Snacks: Granola Bar, Ants on a Log
Great Value Oats & Honey Crunchy Granola Bar: 24 cents
Ants on a Log
1 celery stalk: 20 cents
2 tablespoons Great Value peanut butter: 8 cents
2 tablespoons Great Value raisins: 21 cents
Total (all snacks): $0.73
It's unrealistic to think that people, particularly kids and young adults, eat just three meals a day. Inexpensive and shelf-stable snack choices like granola bars are a good bet for between meals, because they can be packed to-go.
For an at-home snack, we went with ants on a log, which repurpose two ingredients from breakfast. This helps keep costs down, but Bartosiewicz says that it can get old too. "There can be a lack of variety in the diet if people buy the same foods that they know fit in their budget and their family will eat, or if they are buying food in bulk to save money," she says.
Dessert: Oreos and Ice Cream
3 Oreos: 19 cents
⅔ cup Great Value vanilla ice cream: 22 cents
Frankly, it would be unrealistic not to include dessert on here. While people might not eat dessert every day, many eat it regularly.
Total cost for the day: $5.72
This day of eating comes in 5 cents over the daily allotment per person for a family of four receiving the maximum benefit. It includes what we think is a realistic number of meals and snacks, and it's relatively varied.
All that said, there are plenty of things missing here. First of all, this menu doesn't account for any beverages except for a glass of orange juice in the morning. Some people might be fine drinking only water for the rest of the day, but others may prefer soft drinks or other beverages to go along with meals. (SNAP benefits can't be used for alcohol.) It also relies heavily on frozen foods and bulk items. Without ample storage space and a working freezer, these things are out of the question and would have to be replaced with fresh or individually packaged options, which cost more. And, while the serving sizes listed above are consistent with USDA recommendations and the serving sizes on packages, many people need or want more food than that.
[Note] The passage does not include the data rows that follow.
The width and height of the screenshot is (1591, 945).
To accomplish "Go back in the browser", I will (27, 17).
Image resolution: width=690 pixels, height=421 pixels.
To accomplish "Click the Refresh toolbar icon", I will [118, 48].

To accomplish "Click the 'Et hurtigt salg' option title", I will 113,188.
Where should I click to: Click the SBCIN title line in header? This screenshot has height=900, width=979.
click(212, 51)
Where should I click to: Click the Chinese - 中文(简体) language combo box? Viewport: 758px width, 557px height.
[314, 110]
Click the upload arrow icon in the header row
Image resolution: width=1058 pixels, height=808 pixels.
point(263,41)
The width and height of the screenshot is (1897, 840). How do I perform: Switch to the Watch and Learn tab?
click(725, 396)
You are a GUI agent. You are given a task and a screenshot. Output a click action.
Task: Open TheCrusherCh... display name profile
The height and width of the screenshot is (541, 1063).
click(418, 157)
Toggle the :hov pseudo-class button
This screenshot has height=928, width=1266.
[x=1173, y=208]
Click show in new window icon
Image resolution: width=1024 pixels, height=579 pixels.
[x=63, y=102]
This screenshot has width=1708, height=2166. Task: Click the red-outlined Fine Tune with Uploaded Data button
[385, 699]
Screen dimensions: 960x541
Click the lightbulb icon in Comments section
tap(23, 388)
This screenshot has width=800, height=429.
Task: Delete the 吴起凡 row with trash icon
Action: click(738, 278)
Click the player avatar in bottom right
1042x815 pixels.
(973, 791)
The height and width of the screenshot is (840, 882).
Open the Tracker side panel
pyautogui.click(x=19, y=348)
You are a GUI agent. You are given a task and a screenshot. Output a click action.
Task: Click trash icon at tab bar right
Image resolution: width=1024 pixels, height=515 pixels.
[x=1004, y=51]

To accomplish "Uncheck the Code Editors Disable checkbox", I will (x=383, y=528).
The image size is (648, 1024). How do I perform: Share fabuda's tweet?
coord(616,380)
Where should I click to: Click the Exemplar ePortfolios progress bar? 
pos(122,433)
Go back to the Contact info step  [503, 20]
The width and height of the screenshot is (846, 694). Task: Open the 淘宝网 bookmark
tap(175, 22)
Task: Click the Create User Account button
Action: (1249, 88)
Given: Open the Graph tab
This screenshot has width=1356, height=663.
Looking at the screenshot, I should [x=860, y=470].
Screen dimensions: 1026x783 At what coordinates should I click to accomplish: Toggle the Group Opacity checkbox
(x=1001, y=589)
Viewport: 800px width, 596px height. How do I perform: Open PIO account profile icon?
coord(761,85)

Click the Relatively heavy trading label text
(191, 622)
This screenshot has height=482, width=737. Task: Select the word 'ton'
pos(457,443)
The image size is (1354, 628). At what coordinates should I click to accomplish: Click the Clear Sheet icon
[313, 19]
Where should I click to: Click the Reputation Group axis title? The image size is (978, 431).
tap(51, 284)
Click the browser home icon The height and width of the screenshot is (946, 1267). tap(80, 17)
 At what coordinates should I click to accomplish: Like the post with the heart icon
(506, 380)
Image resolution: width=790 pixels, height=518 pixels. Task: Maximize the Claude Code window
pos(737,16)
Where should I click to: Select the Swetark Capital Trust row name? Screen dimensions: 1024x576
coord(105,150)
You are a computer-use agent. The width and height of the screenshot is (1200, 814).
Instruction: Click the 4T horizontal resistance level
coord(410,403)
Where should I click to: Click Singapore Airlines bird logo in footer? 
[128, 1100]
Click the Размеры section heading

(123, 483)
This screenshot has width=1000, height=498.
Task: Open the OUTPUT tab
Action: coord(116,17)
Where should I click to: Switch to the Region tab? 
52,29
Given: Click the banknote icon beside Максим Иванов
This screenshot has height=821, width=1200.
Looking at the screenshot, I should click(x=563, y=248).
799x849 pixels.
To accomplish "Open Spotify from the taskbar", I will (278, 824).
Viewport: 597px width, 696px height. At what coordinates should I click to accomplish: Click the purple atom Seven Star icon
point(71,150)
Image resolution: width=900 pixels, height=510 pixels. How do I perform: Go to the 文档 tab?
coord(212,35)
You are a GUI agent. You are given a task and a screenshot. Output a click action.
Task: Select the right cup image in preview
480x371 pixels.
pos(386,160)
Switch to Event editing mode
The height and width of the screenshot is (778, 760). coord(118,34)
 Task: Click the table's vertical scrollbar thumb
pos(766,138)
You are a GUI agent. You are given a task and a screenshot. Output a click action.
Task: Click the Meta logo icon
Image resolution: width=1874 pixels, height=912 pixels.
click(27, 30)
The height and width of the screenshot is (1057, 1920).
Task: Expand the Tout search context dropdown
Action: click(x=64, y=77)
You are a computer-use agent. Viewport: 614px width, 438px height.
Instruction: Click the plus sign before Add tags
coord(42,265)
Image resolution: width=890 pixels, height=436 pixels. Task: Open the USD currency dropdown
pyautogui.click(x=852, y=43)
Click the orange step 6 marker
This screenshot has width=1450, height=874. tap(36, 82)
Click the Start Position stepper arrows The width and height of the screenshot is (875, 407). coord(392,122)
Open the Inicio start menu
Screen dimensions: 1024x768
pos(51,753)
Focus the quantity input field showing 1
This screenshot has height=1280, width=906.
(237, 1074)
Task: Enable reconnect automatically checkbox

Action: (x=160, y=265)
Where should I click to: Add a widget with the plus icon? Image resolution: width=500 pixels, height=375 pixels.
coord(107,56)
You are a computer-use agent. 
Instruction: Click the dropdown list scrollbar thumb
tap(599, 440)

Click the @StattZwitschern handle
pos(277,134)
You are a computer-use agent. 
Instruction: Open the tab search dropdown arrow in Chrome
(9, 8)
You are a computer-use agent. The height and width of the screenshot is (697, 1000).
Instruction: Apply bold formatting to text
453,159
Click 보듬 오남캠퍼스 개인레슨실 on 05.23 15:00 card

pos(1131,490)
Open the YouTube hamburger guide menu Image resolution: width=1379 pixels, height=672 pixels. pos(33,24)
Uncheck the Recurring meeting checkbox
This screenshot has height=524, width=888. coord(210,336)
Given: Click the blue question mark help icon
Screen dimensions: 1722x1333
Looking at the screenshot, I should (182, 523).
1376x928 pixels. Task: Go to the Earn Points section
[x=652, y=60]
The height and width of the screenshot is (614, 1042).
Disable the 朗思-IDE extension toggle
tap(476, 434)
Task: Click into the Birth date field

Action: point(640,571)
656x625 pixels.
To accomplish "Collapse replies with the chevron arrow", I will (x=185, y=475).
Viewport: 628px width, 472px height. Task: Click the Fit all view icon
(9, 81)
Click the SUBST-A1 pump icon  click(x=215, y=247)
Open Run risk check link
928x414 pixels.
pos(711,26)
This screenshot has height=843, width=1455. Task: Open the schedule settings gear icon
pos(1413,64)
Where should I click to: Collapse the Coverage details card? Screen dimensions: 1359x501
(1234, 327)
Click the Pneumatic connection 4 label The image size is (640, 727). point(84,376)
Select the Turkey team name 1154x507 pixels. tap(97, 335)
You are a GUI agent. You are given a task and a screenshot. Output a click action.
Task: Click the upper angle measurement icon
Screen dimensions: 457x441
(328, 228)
It's possible to feed a family on a SNAP budget, but we shouldn't overlook the significant challenges that caretakers may face.
While the above showcases that it's possible to eat five servings of fruits and vegetables per day on a SNAP budget, it's not the reality for most people. "With a limited budget to spend on food, [it's common that] people will want to focus first on calorie-dense foods that may not be the healthiest, but are filling—and they know their family will eat them," Bartosiewicz says. That's not unique to SNAP recipients—only 1 in 10 Americans actually gets five-a-day. Packaged foods are often an easier sell to kids, they don't spoil as quickly as fresh fruits and vegetables, and most don't require refrigeration.
Anyone responsible for feeding a family is probably also thinking that at least one person in their household wouldn't eat certain items listed above. That's another huge challenge of cooking on a limited budget: buying things that you know everyone will eat, without just cooking the same meals over and over again. Plus, all of the meals listed are cooked from scratch. All are relatively simple, but they still take time to put together. The majority of SNAP participants work outside the home, and many have unstable jobs with unpredictable hours that might overlap with family mealtimes.
Yes, it's possible to feed a family with just $680 a month. But when we talk about SNAP benefits and healthy eating, we have to acknowledge that there's so much more to it than just the cost of food.